#### DIRECTION 1
Please translate this sentence from the article on corporate governance in India into Spanish: "The statutory definition provides comprehensive disqualification criteria, meticulously listing relationships that preclude a person from being deemed independent."
#### DIRECTION 2
Write the next paragraph of the article on corporate governance in India, picking up after its last sentence.
### PASSAGE PROVIDED
Corporate Governance in India: Issues and Reforms

Published On: December 12th 2025

Authored By: Shibrah Aftab Khan
University of Kashmir

Abstract

Corporate governance in India presents a fundamental implementation gap despite a seemingly comprehensive and sophisticated regulatory framework. This article examines three core, systemic challenges that perpetuate this paradox: a fiction of board independence, a fragmented enforcement landscape, and the inherent conflicts arising from concentrated  ownership dynamics. Through a blend of doctrinal analysis and comparative study, it proposes concrete reforms that pivot from a rigid, rules-based approach to one focused on measurable outcomes, regulatory integration, and powerful market incentives. Our aim is to bridge the chasm between statutory compliance and genuine, effective governance, creating a more resilient and trustworthy corporate ecosystem.

I. Introduction

India’s corporate governance framework presents a paradox: sophisticated regulation coupled with persistent implementation failures. Despite the progressive mandates of the Companies Act 2013 and enhanced SEBI regulations, governance scandals from the spectacular collapse of Satyam to the systemic failures at IL&FS demonstrate a troubling truth: structural compliance alone cannot ensure effective oversight.¹ This article addresses a core legal and institutional problem: how can India move beyond a governance model that is merely a ceremonial checklist to one that fosters genuine effectiveness and accountability? It is an inquiry into the very soul of corporate stewardship, asking not what is on the books, but what truly works in practice.

The analysis proceeds through three interconnected arguments: current governance failures stem from specific structural defects that rules-based frameworks cannot address; comparative international experience offers tested solutions adaptable to Indian conditions; and targeted reforms can transform governance culture while maintaining business flexibility essential for economic growth.

II. The Core Legal Problem

India’s corporate governance suffers from three interconnected challenges that undermine the very purpose of its regulatory framework, much like a beautiful blueprint whose foundations have been laid on shifting sand.

Board Independence Fiction

Section 149 of the Companies Act 2013 mandates the appointment of independent directors for listed companies, yet genuine independence remains an elusive ideal.² Research by prominent institutional advisory services indicates that a significant percentage of top Indian companies fail to achieve meaningful board independence, with an estimated 48% of Nifty 500 companies struggling in this regard.³ The statutory definition provides comprehensive disqualification criteria, meticulously listing relationships that preclude a person from being deemed independent. Yet, these structural requirements cannot address behavioural independence; they are the scaffolding, not the final building.
######
### DATA EXCERPTS
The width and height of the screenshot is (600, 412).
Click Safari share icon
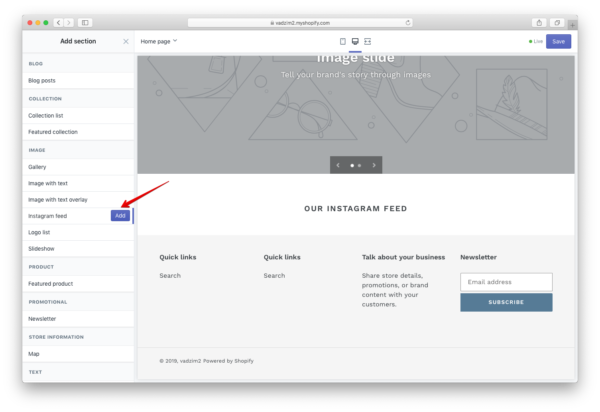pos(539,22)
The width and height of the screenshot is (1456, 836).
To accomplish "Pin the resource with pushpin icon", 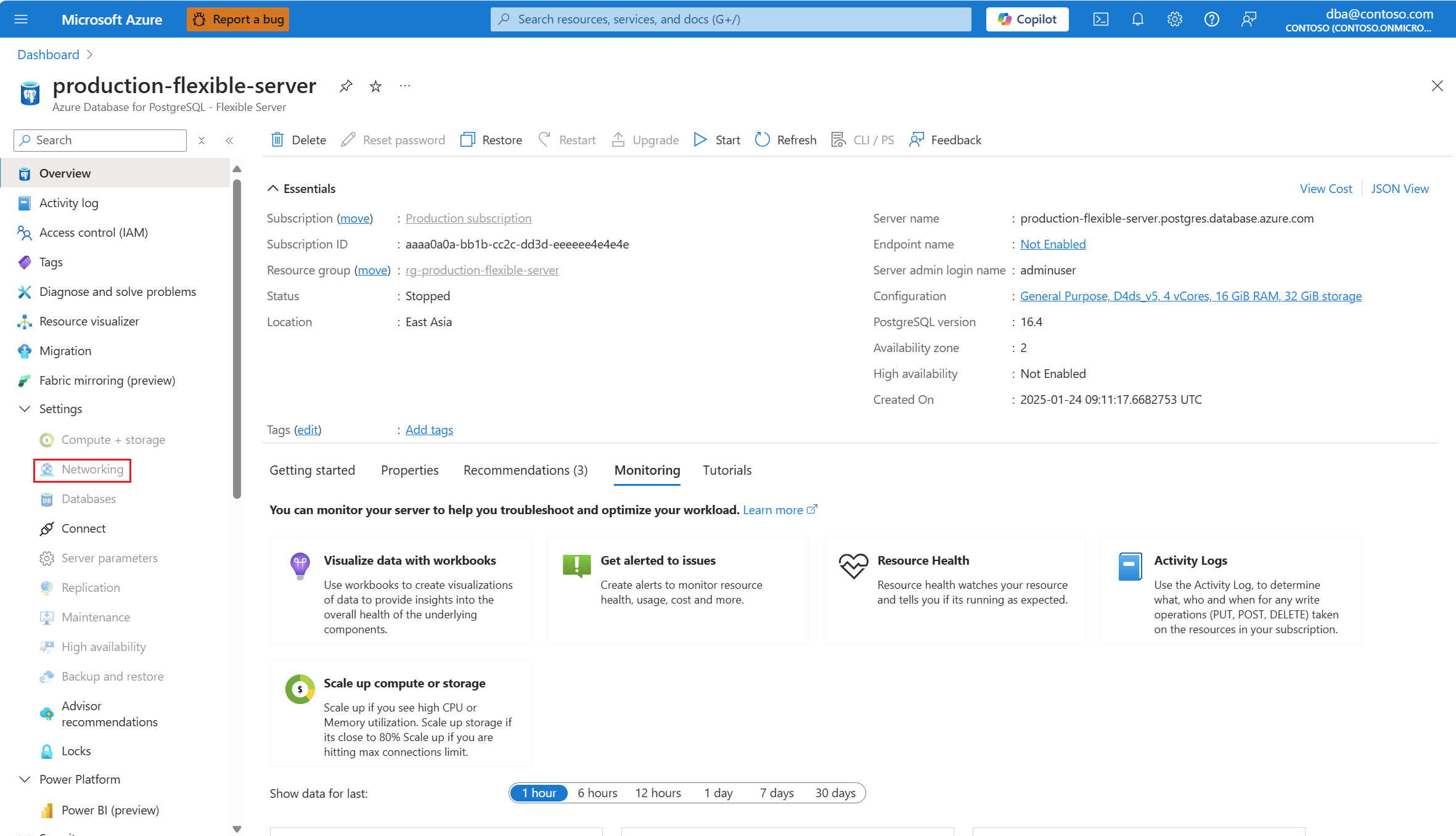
######
#### EXERCISE OUTPUT 1
La definición legal establece criterios exhaustivos de inhabilitación, enumerando minuciosamente las relaciones que impiden que una persona sea considerada independiente.

#### EXERCISE OUTPUT 2
The heart of the problem lies in the director selection process. Promoter influence, a natural outgrowth of India’s concentrated ownership model, often results in the appointment of “independent ” directors who are personally or professionally beholden to the promoters. This creates a situation scholars term “independence in form but not in substance,” where directors are technically compliant with the law but lack genuine autonomy to challenge management decisions. This hollows out the institutional mechanisms designed to protect minority shareholders and prevent corporate malfeasance.

Enforcement Fragmentation

Corporate governance oversight is a complex, multi-agency ballet in India, involving the Securities and Exchange Board of India (SEBI), the Ministry of Corporate Affairs (MCA), the Serious Fraud Investigation Office (SFIO), and various sectoral regulators. This diffusion of authority often results in coordination challenges and jurisdictional gaps. The division between SEBI’s capital market focus and MCA’s corporate law compliance creates opportunities for regulatory arbitrage.

The IL&FS collapse serves as a stark case study of this fragmentation. Despite five independent directors and multiple regulatory oversight, systematic failures persisted undetected until catastrophic default. This demonstrated that accountability becomes diluted when no single body holds ultimate responsibility.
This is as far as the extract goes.